Patient Questionnaires

The Patient Chat tool creates individualized patient questionnaires, enabling patients (or their families) to organize the pertinent parts of their history at home before the visit.  There are two types: (1) pre-diagnosis, and (2) post-diagnosis. In the pre-diagnosis questionnaire, the patient’s findings that prompted the referral are the “seed”. In post-diagnosis, the “seed” includes findings in the diagnosed disease and the disease itself.

In this pre-diagnosis example, the patient is a 50-year-old woman with a recent history of Diarrhea, unexplained weight loss, and an absence of exposure to poor sanitary conditions.  

The setup is done from within the Dashboard.  A unique survey link is sent to the patient via the patient portal or directly by email, as desired by the institution. In the standalone version, the patient is given a code (not their ID for the chart) and the staff track these codes, thus protecting the patient’s privacy.

Next, new information is gathered one question at a time, including a brief set of questions relating to family history and exposure.  

The logic of the Patient questionnaire relies on the same powerful diagnostic engine as the clinician tools.

  • In the pre-diagnosis questionnaire, each question is driven by the usefulness of the information to narrow the differential diagnosis. (Note: the differential diagnosis is NOT shared with the patient.)
  • In the post-diagnosis questionnaire, the questions are in the order of the frequency of those findings in the diagnosed disease, at the patient’s age.

The results are returned to the staff person who set up the questionnaire, who can then share them with the clinician seeing the patient, in the Dashboard Phenotype. The questionnaire avoids certain relevant findings that patients are unlikely to be able to assess. It also has lay explanations of each finding, where non-obvious, and links to more information.

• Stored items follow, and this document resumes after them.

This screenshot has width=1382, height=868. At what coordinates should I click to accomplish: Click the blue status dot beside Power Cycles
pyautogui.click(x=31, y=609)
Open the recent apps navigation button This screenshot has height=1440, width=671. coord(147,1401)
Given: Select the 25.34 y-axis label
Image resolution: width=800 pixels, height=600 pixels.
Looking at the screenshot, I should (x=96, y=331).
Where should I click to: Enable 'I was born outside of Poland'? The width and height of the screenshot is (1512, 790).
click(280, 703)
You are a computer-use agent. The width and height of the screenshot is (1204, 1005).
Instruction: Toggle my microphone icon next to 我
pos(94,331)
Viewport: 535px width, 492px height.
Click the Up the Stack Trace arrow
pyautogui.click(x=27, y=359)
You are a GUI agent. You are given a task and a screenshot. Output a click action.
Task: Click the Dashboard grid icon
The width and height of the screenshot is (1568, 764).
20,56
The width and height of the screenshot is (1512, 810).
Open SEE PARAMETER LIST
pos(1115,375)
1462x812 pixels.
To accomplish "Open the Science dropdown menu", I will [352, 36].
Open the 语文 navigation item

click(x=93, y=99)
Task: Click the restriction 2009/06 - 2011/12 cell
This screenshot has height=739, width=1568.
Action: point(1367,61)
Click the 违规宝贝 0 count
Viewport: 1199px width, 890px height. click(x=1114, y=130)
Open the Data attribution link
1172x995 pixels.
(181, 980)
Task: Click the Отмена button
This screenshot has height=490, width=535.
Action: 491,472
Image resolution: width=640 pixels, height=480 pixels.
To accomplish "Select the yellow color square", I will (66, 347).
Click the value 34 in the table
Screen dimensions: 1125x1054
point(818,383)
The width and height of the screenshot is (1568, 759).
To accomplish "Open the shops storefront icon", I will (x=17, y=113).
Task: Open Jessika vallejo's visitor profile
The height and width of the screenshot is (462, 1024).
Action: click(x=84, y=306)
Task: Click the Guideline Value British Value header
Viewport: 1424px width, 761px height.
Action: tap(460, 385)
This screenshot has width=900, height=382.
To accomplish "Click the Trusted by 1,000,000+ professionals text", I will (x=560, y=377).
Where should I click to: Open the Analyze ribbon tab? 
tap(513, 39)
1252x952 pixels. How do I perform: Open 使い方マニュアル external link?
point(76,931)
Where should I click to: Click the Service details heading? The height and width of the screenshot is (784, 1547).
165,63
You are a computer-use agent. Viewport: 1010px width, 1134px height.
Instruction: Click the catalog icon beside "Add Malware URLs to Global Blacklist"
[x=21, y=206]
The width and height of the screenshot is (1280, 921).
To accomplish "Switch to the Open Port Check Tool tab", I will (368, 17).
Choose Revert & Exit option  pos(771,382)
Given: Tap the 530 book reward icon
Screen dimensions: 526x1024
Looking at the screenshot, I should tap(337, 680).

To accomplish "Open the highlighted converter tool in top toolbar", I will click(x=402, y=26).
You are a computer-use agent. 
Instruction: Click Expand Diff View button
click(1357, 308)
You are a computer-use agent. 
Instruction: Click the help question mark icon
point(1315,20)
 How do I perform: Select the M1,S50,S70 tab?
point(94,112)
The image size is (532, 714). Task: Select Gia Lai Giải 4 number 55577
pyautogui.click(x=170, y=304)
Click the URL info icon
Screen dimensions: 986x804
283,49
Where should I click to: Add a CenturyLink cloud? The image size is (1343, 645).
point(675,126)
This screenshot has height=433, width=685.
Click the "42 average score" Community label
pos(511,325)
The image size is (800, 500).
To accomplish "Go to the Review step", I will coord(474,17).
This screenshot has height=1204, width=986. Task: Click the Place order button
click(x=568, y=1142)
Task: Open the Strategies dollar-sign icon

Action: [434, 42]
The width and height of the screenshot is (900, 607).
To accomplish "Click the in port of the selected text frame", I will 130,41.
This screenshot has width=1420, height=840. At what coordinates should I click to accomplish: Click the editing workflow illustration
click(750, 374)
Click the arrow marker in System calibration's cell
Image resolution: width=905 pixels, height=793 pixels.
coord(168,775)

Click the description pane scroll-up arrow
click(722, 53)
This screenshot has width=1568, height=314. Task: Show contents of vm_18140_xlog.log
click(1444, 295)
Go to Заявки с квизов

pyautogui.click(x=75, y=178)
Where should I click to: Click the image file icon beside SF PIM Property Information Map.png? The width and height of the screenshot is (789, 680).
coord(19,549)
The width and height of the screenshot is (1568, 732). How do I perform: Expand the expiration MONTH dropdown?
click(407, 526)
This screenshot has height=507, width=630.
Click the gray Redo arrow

The process relies on the clinician to review the findings and refine the history and exam as needed, in the process of arriving at a diagnosis or developing a testing plan to reach one. The objective is to save the clinician time, and ensure the patient feels they had a chance to fully present their history.

Patients will often include findings that the clinician believes are related to another condition the patient might have or is known to have. The Pause/Play allows the clinician to quickly move seemingly irrelevant findings to the background while retaining the full list reported by the patient.